▶

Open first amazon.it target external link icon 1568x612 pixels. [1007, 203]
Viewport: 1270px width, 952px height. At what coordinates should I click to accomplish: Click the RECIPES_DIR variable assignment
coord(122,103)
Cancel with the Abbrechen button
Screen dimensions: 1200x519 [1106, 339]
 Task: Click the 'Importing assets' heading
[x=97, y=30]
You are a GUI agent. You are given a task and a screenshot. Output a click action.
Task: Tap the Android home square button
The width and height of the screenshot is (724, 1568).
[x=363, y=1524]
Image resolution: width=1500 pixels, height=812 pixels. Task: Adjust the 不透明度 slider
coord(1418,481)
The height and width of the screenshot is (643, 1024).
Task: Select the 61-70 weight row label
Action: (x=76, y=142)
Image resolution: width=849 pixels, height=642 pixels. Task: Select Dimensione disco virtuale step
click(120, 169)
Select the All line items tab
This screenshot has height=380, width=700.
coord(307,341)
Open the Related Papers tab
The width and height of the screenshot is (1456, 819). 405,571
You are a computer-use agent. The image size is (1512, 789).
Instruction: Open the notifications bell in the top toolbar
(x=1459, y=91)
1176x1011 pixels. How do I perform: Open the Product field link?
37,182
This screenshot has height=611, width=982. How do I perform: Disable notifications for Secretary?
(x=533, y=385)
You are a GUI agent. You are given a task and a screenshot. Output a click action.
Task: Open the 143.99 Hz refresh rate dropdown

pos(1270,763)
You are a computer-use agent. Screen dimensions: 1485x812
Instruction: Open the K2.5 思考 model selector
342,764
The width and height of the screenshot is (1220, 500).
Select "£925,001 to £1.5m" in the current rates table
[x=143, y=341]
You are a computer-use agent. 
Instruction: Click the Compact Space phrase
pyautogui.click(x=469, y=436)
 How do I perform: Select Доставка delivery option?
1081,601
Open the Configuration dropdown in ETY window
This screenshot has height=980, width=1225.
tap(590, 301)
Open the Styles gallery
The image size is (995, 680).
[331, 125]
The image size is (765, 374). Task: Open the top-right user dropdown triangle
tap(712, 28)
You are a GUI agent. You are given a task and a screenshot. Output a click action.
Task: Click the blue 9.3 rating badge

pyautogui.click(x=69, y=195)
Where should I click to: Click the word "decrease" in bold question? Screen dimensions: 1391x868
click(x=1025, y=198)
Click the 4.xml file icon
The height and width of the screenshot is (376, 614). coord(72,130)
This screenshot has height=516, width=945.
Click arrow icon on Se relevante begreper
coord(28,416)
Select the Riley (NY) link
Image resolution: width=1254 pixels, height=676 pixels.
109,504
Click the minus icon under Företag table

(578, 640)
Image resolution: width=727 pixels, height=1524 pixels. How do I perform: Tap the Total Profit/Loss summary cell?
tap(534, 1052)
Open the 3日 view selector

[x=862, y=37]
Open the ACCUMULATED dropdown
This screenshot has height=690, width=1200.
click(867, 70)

◀

REQUIRED TASK >>
Arrange all of the records above as a Markdown table with the columns Row and Line. Put a row number in the first column and one line in the second, skipping any blank lines.

OUTPUT FOR THIS TASK >>
| Row | Line |
|---|---|
| 1 | Open first amazon.it target external link icon 1568x612 pixels. [1007, 203] |
| 2 | Viewport: 1270px width, 952px height. At what coordinates should I click to accomplish: Click the RECIPES_DIR variable assignment |
| 3 | coord(122,103) |
| 4 | Cancel with the Abbrechen button |
| 5 | Screen dimensions: 1200x519 [1106, 339] |
| 6 |  Task: Click the 'Importing assets' heading |
| 7 | [x=97, y=30] |
| 8 | You are a GUI agent. You are given a task and a screenshot. Output a click action. |
| 9 | Task: Tap the Android home square button |
| 10 | The width and height of the screenshot is (724, 1568). |
| 11 | [x=363, y=1524] |
| 12 | Image resolution: width=1500 pixels, height=812 pixels. Task: Adjust the 不透明度 slider |
| 13 | coord(1418,481) |
| 14 | The height and width of the screenshot is (643, 1024). |
| 15 | Task: Select the 61-70 weight row label |
| 16 | Action: (x=76, y=142) |
| 17 | Image resolution: width=849 pixels, height=642 pixels. Task: Select Dimensione disco virtuale step |
| 18 | click(120, 169) |
| 19 | Select the All line items tab |
| 20 | This screenshot has height=380, width=700. |
| 21 | coord(307,341) |
| 22 | Open the Related Papers tab |
| 23 | The width and height of the screenshot is (1456, 819). 405,571 |
| 24 | You are a computer-use agent. The image size is (1512, 789). |
| 25 | Instruction: Open the notifications bell in the top toolbar |
| 26 | (x=1459, y=91) |
| 27 | 1176x1011 pixels. How do I perform: Open the Product field link? |
| 28 | 37,182 |
| 29 | This screenshot has height=611, width=982. How do I perform: Disable notifications for Secretary? |
| 30 | (x=533, y=385) |
| 31 | You are a GUI agent. You are given a task and a screenshot. Output a click action. |
| 32 | Task: Open the 143.99 Hz refresh rate dropdown |
| 33 | pos(1270,763) |
| 34 | You are a computer-use agent. Screen dimensions: 1485x812 |
| 35 | Instruction: Open the K2.5 思考 model selector |
| 36 | 342,764 |
| 37 | The width and height of the screenshot is (1220, 500). |
| 38 | Select "£925,001 to £1.5m" in the current rates table |
| 39 | [x=143, y=341] |
| 40 | You are a computer-use agent.  |
| 41 | Instruction: Click the Compact Space phrase |
| 42 | pyautogui.click(x=469, y=436) |
| 43 |  How do I perform: Select Доставка delivery option? |
| 44 | 1081,601 |
| 45 | Open the Configuration dropdown in ETY window |
| 46 | This screenshot has height=980, width=1225. |
| 47 | tap(590, 301) |
| 48 | Open the Styles gallery |
| 49 | The image size is (995, 680). |
| 50 | [331, 125] |
| 51 | The image size is (765, 374). Task: Open the top-right user dropdown triangle |
| 52 | tap(712, 28) |
| 53 | You are a GUI agent. You are given a task and a screenshot. Output a click action. |
| 54 | Task: Click the blue 9.3 rating badge |
| 55 | pyautogui.click(x=69, y=195) |
| 56 | Where should I click to: Click the word "decrease" in bold question? Screen dimensions: 1391x868 |
| 57 | click(x=1025, y=198) |
| 58 | Click the 4.xml file icon |
| 59 | The height and width of the screenshot is (376, 614). coord(72,130) |
| 60 | This screenshot has height=516, width=945. |
| 61 | Click arrow icon on Se relevante begreper |
| 62 | coord(28,416) |
| 63 | Select the Riley (NY) link |
| 64 | Image resolution: width=1254 pixels, height=676 pixels. |
| 65 | 109,504 |
| 66 | Click the minus icon under Företag table |
| 67 | (578, 640) |
| 68 | Image resolution: width=727 pixels, height=1524 pixels. How do I perform: Tap the Total Profit/Loss summary cell? |
| 69 | tap(534, 1052) |
| 70 | Open the 3日 view selector |
| 71 | [x=862, y=37] |
| 72 | Open the ACCUMULATED dropdown |
| 73 | This screenshot has height=690, width=1200. |
| 74 | click(867, 70) |